To do: Update the items below by replacing "specified word" with "listed word" wherever it appears, and leave everything else unchanged.
**** Exercise materials ****
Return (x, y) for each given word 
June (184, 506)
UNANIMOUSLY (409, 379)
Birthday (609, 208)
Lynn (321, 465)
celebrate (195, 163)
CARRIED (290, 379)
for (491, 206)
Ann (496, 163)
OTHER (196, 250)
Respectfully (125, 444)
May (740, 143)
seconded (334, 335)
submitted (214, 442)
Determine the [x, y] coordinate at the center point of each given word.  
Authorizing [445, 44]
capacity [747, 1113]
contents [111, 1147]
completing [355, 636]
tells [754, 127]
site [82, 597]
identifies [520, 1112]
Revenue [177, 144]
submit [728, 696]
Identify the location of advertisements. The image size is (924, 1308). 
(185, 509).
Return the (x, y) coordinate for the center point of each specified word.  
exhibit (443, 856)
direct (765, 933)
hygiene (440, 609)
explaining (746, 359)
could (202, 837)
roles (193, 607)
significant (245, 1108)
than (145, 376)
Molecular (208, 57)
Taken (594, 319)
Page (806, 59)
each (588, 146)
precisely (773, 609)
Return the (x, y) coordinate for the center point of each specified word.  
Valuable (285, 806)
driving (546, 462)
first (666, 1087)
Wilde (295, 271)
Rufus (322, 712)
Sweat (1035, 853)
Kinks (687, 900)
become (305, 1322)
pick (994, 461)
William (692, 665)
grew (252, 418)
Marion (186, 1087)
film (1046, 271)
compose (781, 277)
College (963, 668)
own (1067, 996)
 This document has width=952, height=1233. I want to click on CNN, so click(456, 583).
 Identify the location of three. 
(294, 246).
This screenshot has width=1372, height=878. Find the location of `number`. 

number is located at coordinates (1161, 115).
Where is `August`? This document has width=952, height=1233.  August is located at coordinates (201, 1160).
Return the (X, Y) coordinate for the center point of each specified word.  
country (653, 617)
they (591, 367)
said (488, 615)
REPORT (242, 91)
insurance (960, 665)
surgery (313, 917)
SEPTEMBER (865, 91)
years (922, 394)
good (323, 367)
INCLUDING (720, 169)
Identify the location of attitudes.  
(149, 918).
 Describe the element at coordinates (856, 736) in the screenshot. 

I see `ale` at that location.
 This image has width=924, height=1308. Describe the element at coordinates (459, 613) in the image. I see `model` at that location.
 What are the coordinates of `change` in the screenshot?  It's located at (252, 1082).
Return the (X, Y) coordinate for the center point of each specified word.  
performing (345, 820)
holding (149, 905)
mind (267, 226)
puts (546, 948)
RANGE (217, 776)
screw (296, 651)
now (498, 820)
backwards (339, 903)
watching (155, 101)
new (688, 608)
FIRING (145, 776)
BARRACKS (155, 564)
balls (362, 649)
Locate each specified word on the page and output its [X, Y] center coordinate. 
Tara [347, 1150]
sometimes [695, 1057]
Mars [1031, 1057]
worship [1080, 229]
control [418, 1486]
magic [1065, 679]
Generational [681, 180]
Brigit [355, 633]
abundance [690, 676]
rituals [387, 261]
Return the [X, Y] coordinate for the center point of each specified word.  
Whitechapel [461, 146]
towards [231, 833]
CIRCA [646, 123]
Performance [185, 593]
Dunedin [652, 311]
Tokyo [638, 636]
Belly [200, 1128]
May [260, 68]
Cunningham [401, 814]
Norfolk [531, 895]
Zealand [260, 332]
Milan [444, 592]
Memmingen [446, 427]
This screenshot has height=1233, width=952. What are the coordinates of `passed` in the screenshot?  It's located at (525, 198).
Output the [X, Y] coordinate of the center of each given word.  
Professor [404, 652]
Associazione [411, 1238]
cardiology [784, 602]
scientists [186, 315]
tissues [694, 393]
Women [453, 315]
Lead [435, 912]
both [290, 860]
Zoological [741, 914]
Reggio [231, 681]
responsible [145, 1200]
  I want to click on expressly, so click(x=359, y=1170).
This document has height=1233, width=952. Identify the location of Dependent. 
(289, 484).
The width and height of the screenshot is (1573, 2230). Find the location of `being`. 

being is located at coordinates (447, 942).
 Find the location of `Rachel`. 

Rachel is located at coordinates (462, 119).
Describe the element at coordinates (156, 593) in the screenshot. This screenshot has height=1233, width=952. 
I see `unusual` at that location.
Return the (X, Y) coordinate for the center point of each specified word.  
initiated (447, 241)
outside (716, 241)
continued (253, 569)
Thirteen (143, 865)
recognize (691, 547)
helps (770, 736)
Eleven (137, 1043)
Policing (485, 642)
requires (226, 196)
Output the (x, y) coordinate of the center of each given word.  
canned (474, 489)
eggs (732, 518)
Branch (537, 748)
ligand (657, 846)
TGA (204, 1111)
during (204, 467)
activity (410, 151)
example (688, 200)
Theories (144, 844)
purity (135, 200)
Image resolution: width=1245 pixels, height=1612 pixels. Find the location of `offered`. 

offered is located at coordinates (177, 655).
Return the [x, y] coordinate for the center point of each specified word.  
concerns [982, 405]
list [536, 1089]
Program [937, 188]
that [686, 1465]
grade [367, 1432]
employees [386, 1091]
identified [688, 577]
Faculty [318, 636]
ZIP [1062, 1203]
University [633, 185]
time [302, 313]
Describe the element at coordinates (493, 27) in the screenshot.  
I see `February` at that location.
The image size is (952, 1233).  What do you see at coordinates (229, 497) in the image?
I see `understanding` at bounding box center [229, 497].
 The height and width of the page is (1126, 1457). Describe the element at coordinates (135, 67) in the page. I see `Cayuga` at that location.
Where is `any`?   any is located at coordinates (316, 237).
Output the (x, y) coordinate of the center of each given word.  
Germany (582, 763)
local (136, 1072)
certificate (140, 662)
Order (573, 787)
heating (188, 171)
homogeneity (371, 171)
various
****
Worked solution:
Return (x, y) for each given word 
June (184, 506)
UNANIMOUSLY (409, 379)
Birthday (609, 208)
Lynn (321, 465)
celebrate (195, 163)
CARRIED (290, 379)
for (491, 206)
Ann (496, 163)
OTHER (196, 250)
Respectfully (125, 444)
May (740, 143)
seconded (334, 335)
submitted (214, 442)
Determine the [x, y] coordinate at the center point of each given word.  
Authorizing [445, 44]
capacity [747, 1113]
contents [111, 1147]
completing [355, 636]
tells [754, 127]
site [82, 597]
identifies [520, 1112]
Revenue [177, 144]
submit [728, 696]
Identify the location of advertisements. The image size is (924, 1308). 
(185, 509).
Return the (x, y) coordinate for the center point of each listed word.  
exhibit (443, 856)
direct (765, 933)
hygiene (440, 609)
explaining (746, 359)
could (202, 837)
roles (193, 607)
significant (245, 1108)
than (145, 376)
Molecular (208, 57)
Taken (594, 319)
Page (806, 59)
each (588, 146)
precisely (773, 609)
Return the (x, y) coordinate for the center point of each listed word.  
Valuable (285, 806)
driving (546, 462)
first (666, 1087)
Wilde (295, 271)
Rufus (322, 712)
Sweat (1035, 853)
Kinks (687, 900)
become (305, 1322)
pick (994, 461)
William (692, 665)
grew (252, 418)
Marion (186, 1087)
film (1046, 271)
compose (781, 277)
College (963, 668)
own (1067, 996)
 This document has width=952, height=1233. I want to click on CNN, so click(456, 583).
 Identify the location of three. 
(294, 246).
This screenshot has width=1372, height=878. Find the location of `number`. 

number is located at coordinates (1161, 115).
Where is `August`? This document has width=952, height=1233.  August is located at coordinates (201, 1160).
Return the (X, Y) coordinate for the center point of each listed word.  
country (653, 617)
they (591, 367)
said (488, 615)
REPORT (242, 91)
insurance (960, 665)
surgery (313, 917)
SEPTEMBER (865, 91)
years (922, 394)
good (323, 367)
INCLUDING (720, 169)
Identify the location of attitudes.  
(149, 918).
 Describe the element at coordinates (856, 736) in the screenshot. 

I see `ale` at that location.
 This image has width=924, height=1308. Describe the element at coordinates (459, 613) in the image. I see `model` at that location.
 What are the coordinates of `change` in the screenshot?  It's located at (252, 1082).
Return the (X, Y) coordinate for the center point of each listed word.  
performing (345, 820)
holding (149, 905)
mind (267, 226)
puts (546, 948)
RANGE (217, 776)
screw (296, 651)
now (498, 820)
backwards (339, 903)
watching (155, 101)
new (688, 608)
FIRING (145, 776)
BARRACKS (155, 564)
balls (362, 649)
Locate each listed word on the page and output its [X, Y] center coordinate. 
Tara [347, 1150]
sometimes [695, 1057]
Mars [1031, 1057]
worship [1080, 229]
control [418, 1486]
magic [1065, 679]
Generational [681, 180]
Brigit [355, 633]
abundance [690, 676]
rituals [387, 261]
Return the [X, Y] coordinate for the center point of each listed word.  
Whitechapel [461, 146]
towards [231, 833]
CIRCA [646, 123]
Performance [185, 593]
Dunedin [652, 311]
Tokyo [638, 636]
Belly [200, 1128]
May [260, 68]
Cunningham [401, 814]
Norfolk [531, 895]
Zealand [260, 332]
Milan [444, 592]
Memmingen [446, 427]
This screenshot has height=1233, width=952. What are the coordinates of `passed` in the screenshot?  It's located at (525, 198).
Output the [X, Y] coordinate of the center of each given word.  
Professor [404, 652]
Associazione [411, 1238]
cardiology [784, 602]
scientists [186, 315]
tissues [694, 393]
Women [453, 315]
Lead [435, 912]
both [290, 860]
Zoological [741, 914]
Reggio [231, 681]
responsible [145, 1200]
  I want to click on expressly, so click(x=359, y=1170).
This document has height=1233, width=952. Identify the location of Dependent. 
(289, 484).
The width and height of the screenshot is (1573, 2230). Find the location of `being`. 

being is located at coordinates (447, 942).
 Find the location of `Rachel`. 

Rachel is located at coordinates (462, 119).
Describe the element at coordinates (156, 593) in the screenshot. This screenshot has height=1233, width=952. 
I see `unusual` at that location.
Return the (X, Y) coordinate for the center point of each listed word.  
initiated (447, 241)
outside (716, 241)
continued (253, 569)
Thirteen (143, 865)
recognize (691, 547)
helps (770, 736)
Eleven (137, 1043)
Policing (485, 642)
requires (226, 196)
Output the (x, y) coordinate of the center of each given word.  
canned (474, 489)
eggs (732, 518)
Branch (537, 748)
ligand (657, 846)
TGA (204, 1111)
during (204, 467)
activity (410, 151)
example (688, 200)
Theories (144, 844)
purity (135, 200)
Image resolution: width=1245 pixels, height=1612 pixels. Find the location of `offered`. 

offered is located at coordinates (177, 655).
Return the [x, y] coordinate for the center point of each listed word.  
concerns [982, 405]
list [536, 1089]
Program [937, 188]
that [686, 1465]
grade [367, 1432]
employees [386, 1091]
identified [688, 577]
Faculty [318, 636]
ZIP [1062, 1203]
University [633, 185]
time [302, 313]
Describe the element at coordinates (493, 27) in the screenshot.  
I see `February` at that location.
The image size is (952, 1233).  What do you see at coordinates (229, 497) in the image?
I see `understanding` at bounding box center [229, 497].
 The height and width of the page is (1126, 1457). Describe the element at coordinates (135, 67) in the page. I see `Cayuga` at that location.
Where is `any`?   any is located at coordinates (316, 237).
Output the (x, y) coordinate of the center of each given word.  
Germany (582, 763)
local (136, 1072)
certificate (140, 662)
Order (573, 787)
heating (188, 171)
homogeneity (371, 171)
various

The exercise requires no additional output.